Requirements →
Rewrite the lines starting at the one containing "Where should I click to: Tap" and ending at the one containing "coord(34,519)", putting "Window" in place of "Viewport" and changing nothing else.

* BEGIN Data for processing *

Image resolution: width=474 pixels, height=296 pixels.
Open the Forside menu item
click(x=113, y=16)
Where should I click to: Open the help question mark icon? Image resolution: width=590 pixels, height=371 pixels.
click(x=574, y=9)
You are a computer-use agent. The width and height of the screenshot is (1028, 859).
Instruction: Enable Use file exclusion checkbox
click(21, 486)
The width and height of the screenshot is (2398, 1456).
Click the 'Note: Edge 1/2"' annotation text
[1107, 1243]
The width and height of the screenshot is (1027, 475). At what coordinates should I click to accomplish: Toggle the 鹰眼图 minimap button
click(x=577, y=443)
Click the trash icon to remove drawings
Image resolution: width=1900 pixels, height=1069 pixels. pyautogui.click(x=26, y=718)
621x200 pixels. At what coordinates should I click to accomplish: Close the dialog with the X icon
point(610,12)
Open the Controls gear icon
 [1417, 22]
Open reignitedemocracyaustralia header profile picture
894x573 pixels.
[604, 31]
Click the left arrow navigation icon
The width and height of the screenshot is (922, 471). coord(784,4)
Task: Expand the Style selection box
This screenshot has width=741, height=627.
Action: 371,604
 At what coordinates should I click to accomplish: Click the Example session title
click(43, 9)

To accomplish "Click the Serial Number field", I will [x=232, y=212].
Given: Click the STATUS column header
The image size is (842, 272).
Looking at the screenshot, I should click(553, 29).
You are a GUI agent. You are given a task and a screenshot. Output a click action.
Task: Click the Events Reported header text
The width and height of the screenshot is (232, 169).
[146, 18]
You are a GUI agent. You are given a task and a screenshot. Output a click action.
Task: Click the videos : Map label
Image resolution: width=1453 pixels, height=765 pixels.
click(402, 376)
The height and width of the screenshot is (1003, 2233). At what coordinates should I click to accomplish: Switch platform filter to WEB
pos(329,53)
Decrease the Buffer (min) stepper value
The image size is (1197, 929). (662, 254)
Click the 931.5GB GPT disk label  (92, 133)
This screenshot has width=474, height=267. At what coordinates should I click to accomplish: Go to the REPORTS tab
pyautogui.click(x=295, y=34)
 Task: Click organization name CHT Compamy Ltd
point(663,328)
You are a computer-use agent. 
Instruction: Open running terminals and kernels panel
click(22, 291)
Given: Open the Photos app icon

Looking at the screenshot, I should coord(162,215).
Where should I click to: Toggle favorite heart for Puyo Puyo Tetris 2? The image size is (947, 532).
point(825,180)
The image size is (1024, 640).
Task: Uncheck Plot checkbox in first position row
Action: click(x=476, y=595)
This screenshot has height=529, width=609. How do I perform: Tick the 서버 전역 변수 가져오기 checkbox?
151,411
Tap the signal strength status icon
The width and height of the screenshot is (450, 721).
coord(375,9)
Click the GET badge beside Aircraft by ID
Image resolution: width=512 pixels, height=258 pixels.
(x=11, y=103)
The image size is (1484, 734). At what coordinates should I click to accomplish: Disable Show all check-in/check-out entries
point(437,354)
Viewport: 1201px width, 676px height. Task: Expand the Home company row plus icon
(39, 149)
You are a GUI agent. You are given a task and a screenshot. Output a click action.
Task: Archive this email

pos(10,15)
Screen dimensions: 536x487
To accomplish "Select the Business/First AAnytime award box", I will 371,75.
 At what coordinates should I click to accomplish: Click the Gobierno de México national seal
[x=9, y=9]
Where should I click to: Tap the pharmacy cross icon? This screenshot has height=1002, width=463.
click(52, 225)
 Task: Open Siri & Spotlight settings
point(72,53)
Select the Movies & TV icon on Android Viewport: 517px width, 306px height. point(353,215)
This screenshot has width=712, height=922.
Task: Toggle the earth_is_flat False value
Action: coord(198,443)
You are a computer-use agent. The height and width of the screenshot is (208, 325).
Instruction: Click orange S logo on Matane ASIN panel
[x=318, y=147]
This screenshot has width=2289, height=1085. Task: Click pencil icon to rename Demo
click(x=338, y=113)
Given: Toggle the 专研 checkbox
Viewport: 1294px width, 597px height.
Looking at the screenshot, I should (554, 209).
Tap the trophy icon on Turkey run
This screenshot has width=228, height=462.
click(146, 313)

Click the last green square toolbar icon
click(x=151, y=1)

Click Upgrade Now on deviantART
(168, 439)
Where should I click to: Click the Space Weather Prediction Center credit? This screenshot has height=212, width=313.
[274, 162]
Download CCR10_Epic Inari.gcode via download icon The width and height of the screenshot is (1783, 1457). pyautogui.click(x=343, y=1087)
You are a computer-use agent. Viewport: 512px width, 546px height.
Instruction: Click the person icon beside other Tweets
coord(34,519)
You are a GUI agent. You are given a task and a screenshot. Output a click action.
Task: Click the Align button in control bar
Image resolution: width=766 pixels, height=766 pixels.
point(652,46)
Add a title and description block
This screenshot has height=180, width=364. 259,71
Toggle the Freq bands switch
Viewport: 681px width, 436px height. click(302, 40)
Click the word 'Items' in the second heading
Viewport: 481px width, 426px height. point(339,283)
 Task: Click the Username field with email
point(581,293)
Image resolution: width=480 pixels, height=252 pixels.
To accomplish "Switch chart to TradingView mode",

* END Data for processing *

Answer for this exercise →
Where should I click to: Tap the pharmacy cross icon? This screenshot has height=1002, width=463.
click(52, 225)
 Task: Open Siri & Spotlight settings
point(72,53)
Select the Movies & TV icon on Android Window: 517px width, 306px height. point(353,215)
This screenshot has width=712, height=922.
Task: Toggle the earth_is_flat False value
Action: coord(198,443)
You are a computer-use agent. The height and width of the screenshot is (208, 325).
Instruction: Click orange S logo on Matane ASIN panel
[x=318, y=147]
This screenshot has width=2289, height=1085. Task: Click pencil icon to rename Demo
click(x=338, y=113)
Given: Toggle the 专研 checkbox
Window: 1294px width, 597px height.
Looking at the screenshot, I should (554, 209).
Tap the trophy icon on Turkey run
This screenshot has width=228, height=462.
click(146, 313)

Click the last green square toolbar icon
click(x=151, y=1)

Click Upgrade Now on deviantART
(168, 439)
Where should I click to: Click the Space Weather Prediction Center credit? This screenshot has height=212, width=313.
[274, 162]
Download CCR10_Epic Inari.gcode via download icon The width and height of the screenshot is (1783, 1457). pyautogui.click(x=343, y=1087)
You are a computer-use agent. Window: 512px width, 546px height.
Instruction: Click the person icon beside other Tweets
coord(34,519)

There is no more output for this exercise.